E-commerce companies need to do a better job of regulating counterfeit items across their platforms because the "phase one" U.S.-China trade deal includes tough intellectual property protections, Peter Navarro told CNBC on Thursday.
"The Amazons and the Alibabas, Shopify, they have been facilitators of the Chinese counterfeiting. So, if we're going to enforce this deal, it's going to be a big part of that is scrutinizing this," the White House trade advisor warned.
U.S. and Chinese officials on Wednesday signed their first-step trade agreement, which includes calls for both sides to work to "combat the prevalence of counterfeit or pirated goods" by taking "effective action" when online platforms fail to prevent intellectual property infringement.
China agreed to consider revoking operating licenses if e-commerce platforms repeatedly sell counterfeit goods. The U.S. agreed to discuss further measures to combat online sales of counterfeit goods.
"We don't love regulations in this administration, but what we do love is corporations accepting their appropriate responsibility," Navarro said in Thursday's "Squawk Box" interview. "Right now it's skewed. If you're an intellectual property rights holder, whether you're Michael Kors or Louis Vuitton or Pfizer selling prescription drugs, the onus is really on your company to police the internet, where a lot of this counterfeiting occurs. That's not right."
Both Amazon and Walmart responded to Navarro's comments and cited their efforts to reduce the availability of fake goods.
"Our efforts have ensured that over 99% of the products our customers view on Amazon never receive a complaint about counterfeits. We've spent more $400M in 2018 alone to protect our store and created innovative and effective tools," a company spokesperson said.
Shopify was not immediately available to respond to Navarro's remarks.

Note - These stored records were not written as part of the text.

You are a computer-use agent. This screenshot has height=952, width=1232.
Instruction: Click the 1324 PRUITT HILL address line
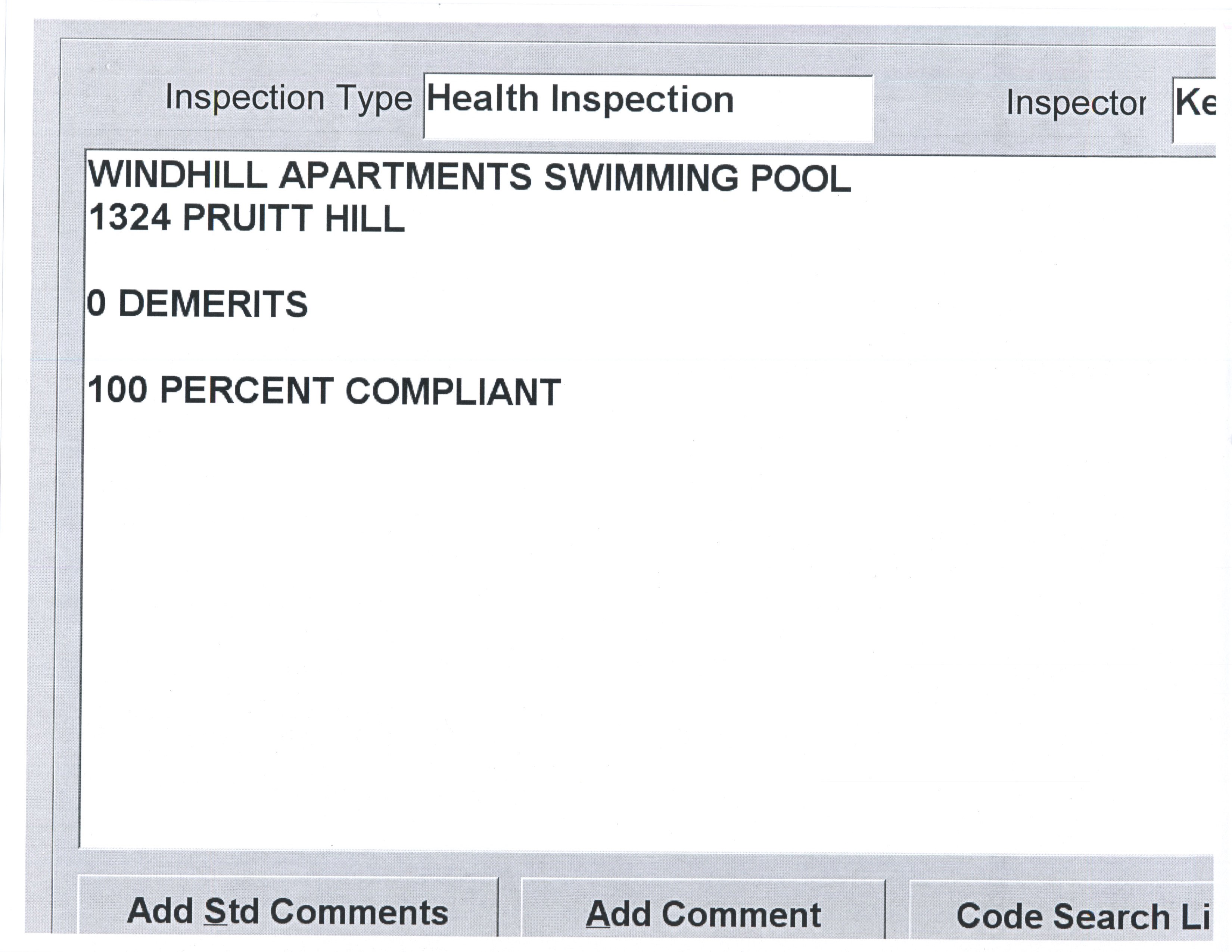click(x=247, y=218)
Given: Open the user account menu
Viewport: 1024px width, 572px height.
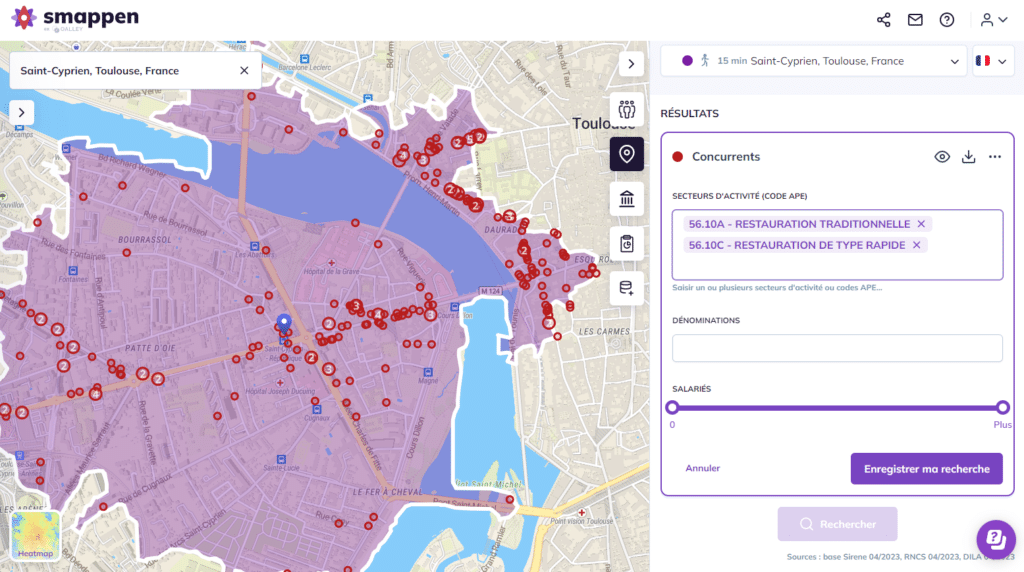Looking at the screenshot, I should [x=993, y=20].
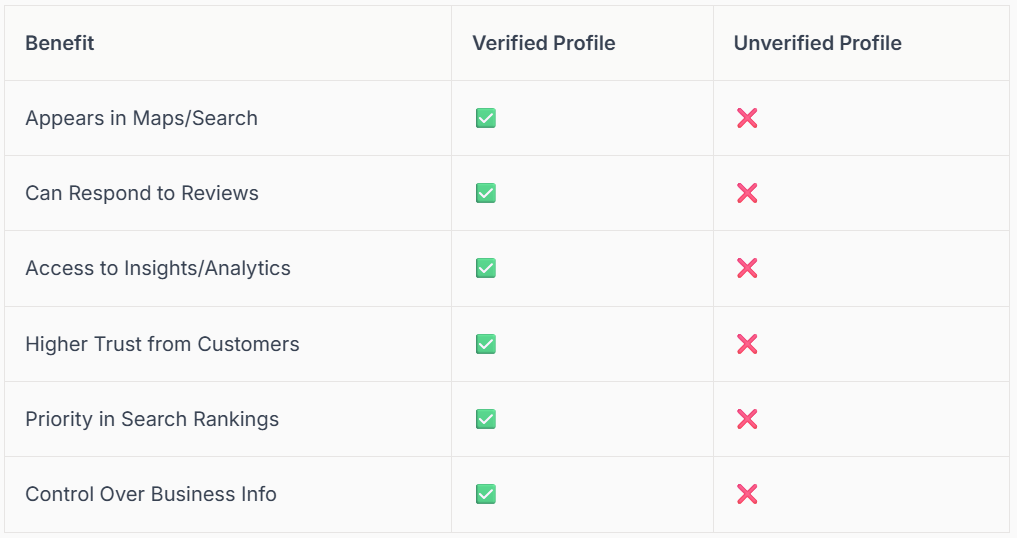The width and height of the screenshot is (1017, 538).
Task: Select the Unverified Profile column header
Action: tap(817, 43)
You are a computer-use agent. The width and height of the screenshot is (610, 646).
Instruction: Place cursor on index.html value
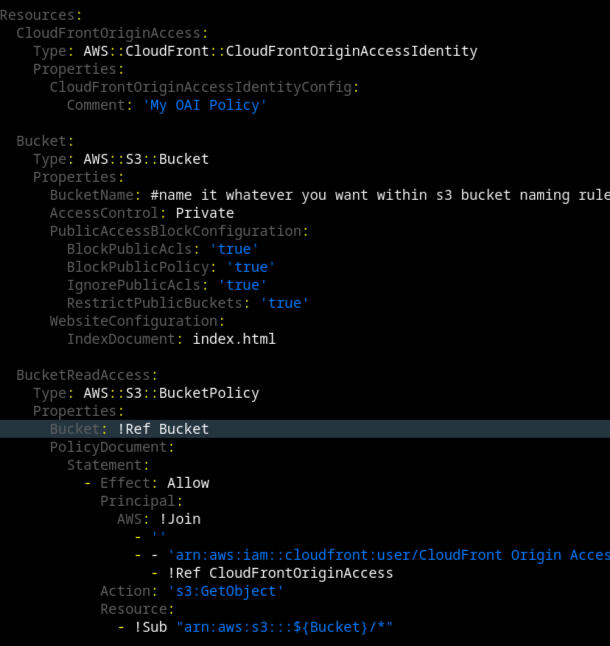click(234, 339)
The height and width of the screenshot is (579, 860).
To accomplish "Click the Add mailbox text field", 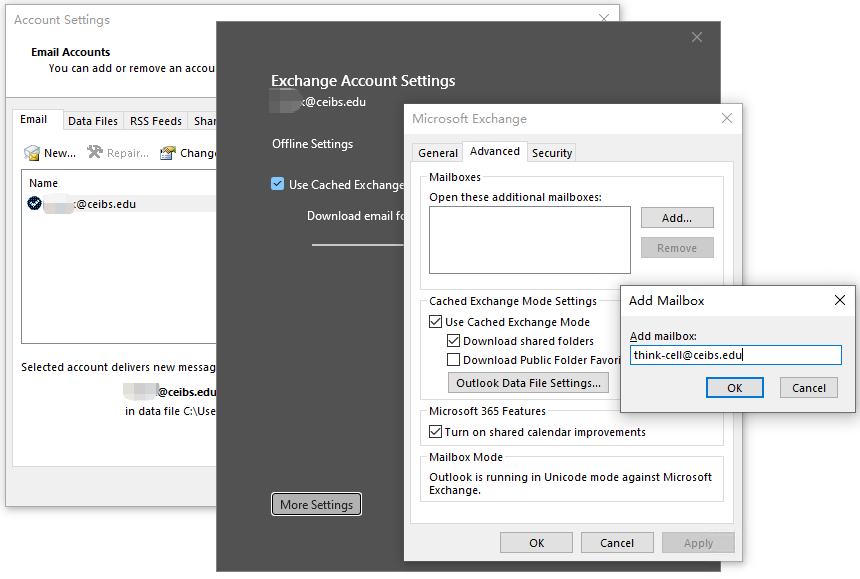I will 735,355.
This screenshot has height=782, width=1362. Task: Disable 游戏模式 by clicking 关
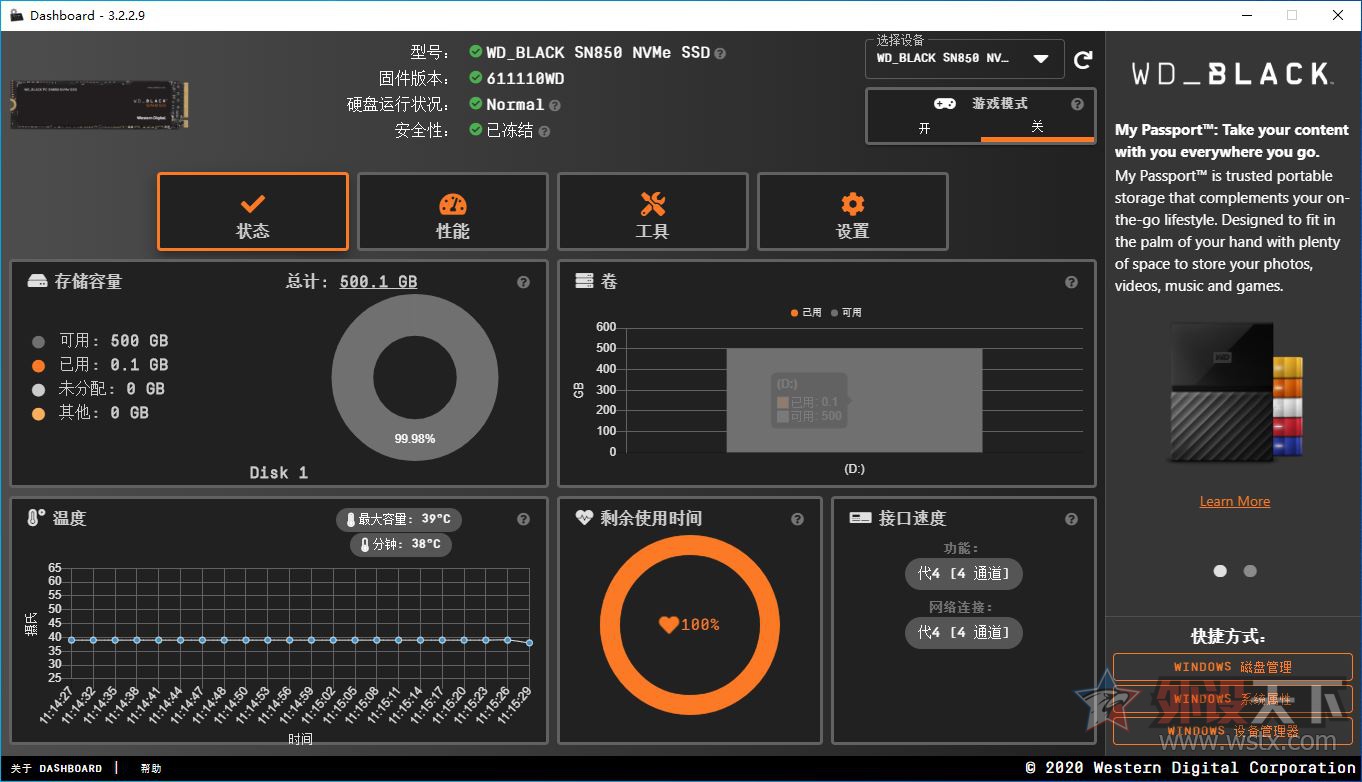[1037, 127]
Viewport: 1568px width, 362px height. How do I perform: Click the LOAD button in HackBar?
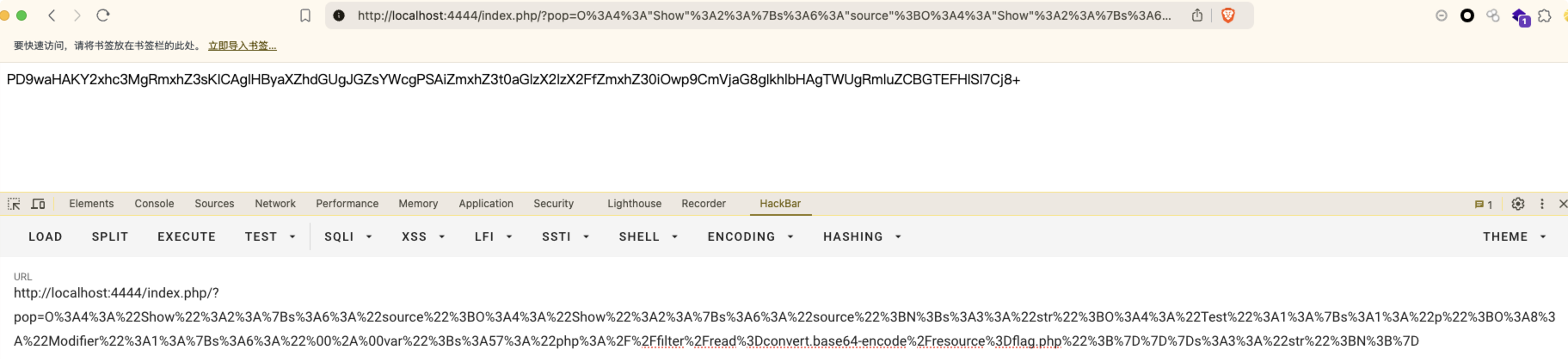point(46,236)
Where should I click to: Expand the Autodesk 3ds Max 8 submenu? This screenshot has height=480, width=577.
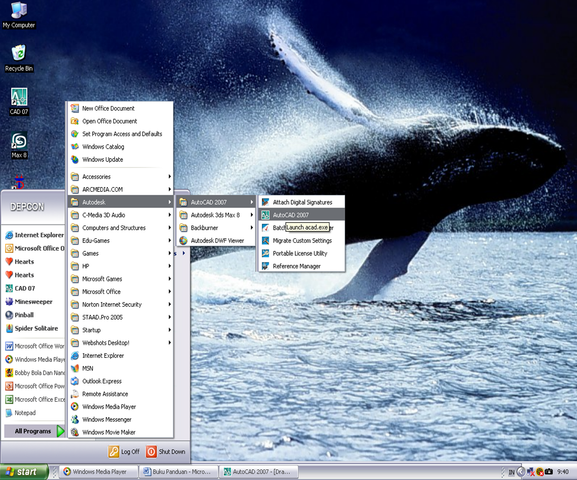[x=216, y=215]
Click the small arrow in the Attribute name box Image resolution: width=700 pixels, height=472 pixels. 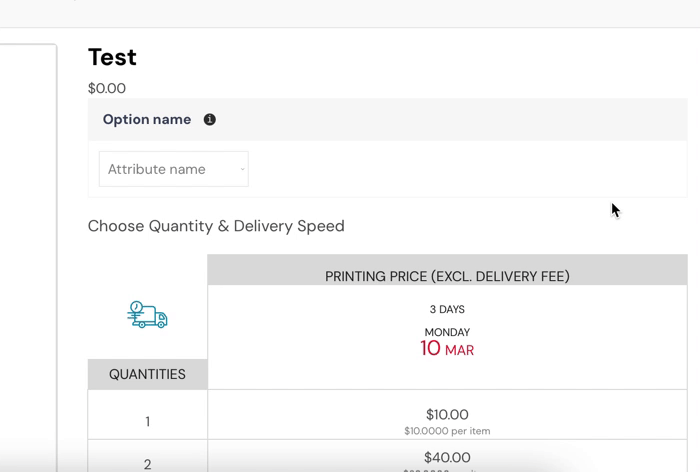click(x=242, y=170)

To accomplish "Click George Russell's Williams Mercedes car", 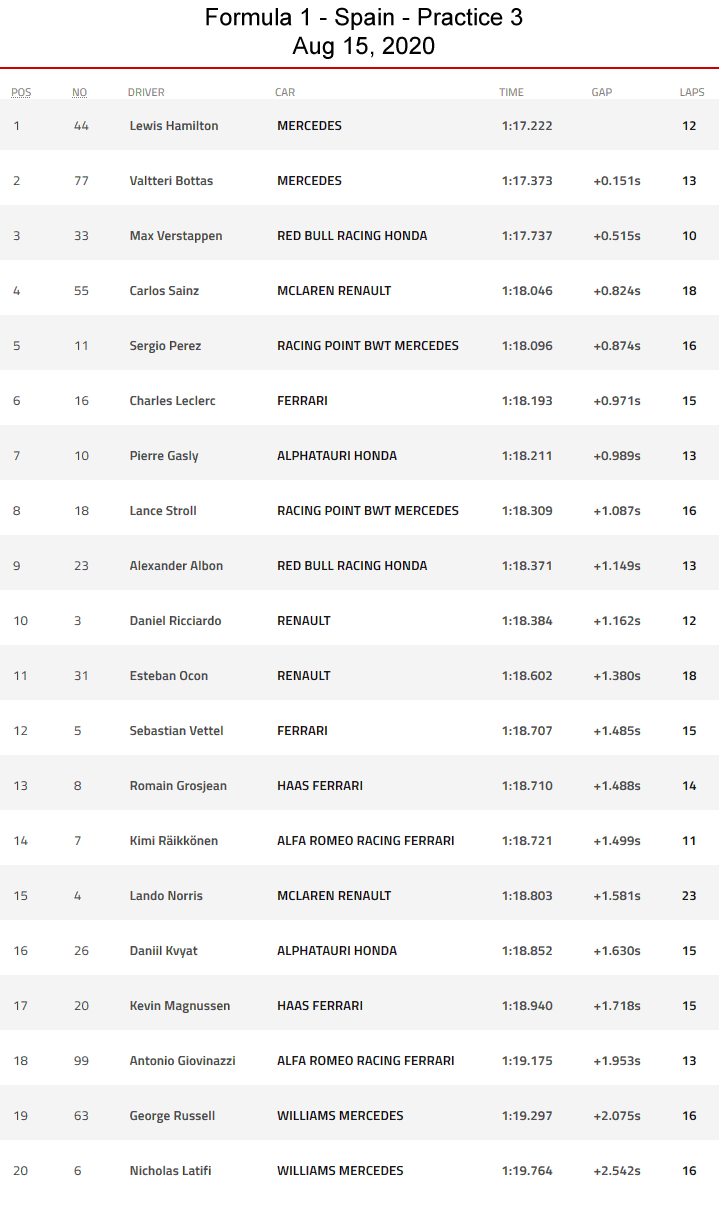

The Trump administration has in the past voiced concern over fake items sold in online marketplaces. In April, President Donald Trump ordered a crackdown on counterfeit items on e-commerce sites, saying the value of global trade in pirated and counterfeit goods is half a trillion dollars per year. At the time, Trump warned the companies that if they failed to clean it up, "the government will."
Amazon specifically has faced increased criticism over the amount of counterfeit goods on its platform despite its "zero tolerance" policy for the products. A few weeks ago, Amazon said it will ramp up counterfeit reporting to authorities to further crackdown on the fake items.
"I've told Amazon, I've told eBay, I've told all these platforms we had here at the White House, it's like, look, this is harming your consumers. It's harming your business model. You're making a bunch of money off these folks selling this counterfeit stuff, but you're not accepting your full responsibility," Navarro said.